Cancer vaccination reprograms regulatory T cells into helper CD4 T cells to promote antitumor CD8 T-cell responses.

Evaluation of: Sharma MD, Hou DY, Baban B et al. : Reprogrammed Foxp3(+) regulatory T cells provide essential help to support cross-presentation and CD8(+) T cell priming in naive mice. Immunity 33, 942-954 (2010). It has been recognized that natural CD4(+)Foxp3(+) Tregs could display a phenotypic and functional plasticity in an inflammatory microenvironment. Following the loss of key transcription factor, Foxp3 and core inhibitory molecules associated with suppression, Tregs are reprogrammed into proinflammatory effector cells in vivo. However, the biological significance of this conversion is elusive. Sharma et al. demonstrate that in response to vaccines containing antigens, IFA and CpG, a large proportion of Tregs are dedifferentiated into Th1-like effector cells, which coexpress CD40L - a key molecule for CD8 help by licensing dendritic cells. Under certain experimental conditions, these reprogrammed Tregs are absolutely essential in helping the differentiation of CD8 T cells primed by antigen cross-presentation pathways.
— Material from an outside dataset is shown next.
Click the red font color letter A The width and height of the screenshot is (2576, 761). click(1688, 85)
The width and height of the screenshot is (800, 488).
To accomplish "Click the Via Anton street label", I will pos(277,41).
Treg conversion is diminished by tumor-induced indoleamine 2,3-dioxygenase in tumor-bearing mice, and blockade of indoleamine 2,3-dioxygenase activity in vivo is able to rescue Treg reprogramming. Collectively, in response to signaling from innate immune cells, Tregs are rapidly reprogrammed into Th1-like effector cells, which are also capable of providing timely help for antigen-specific CD8 T cells in the early phase of activation, when the traditional cognate help from conventional CD4 T cells has not yet became available.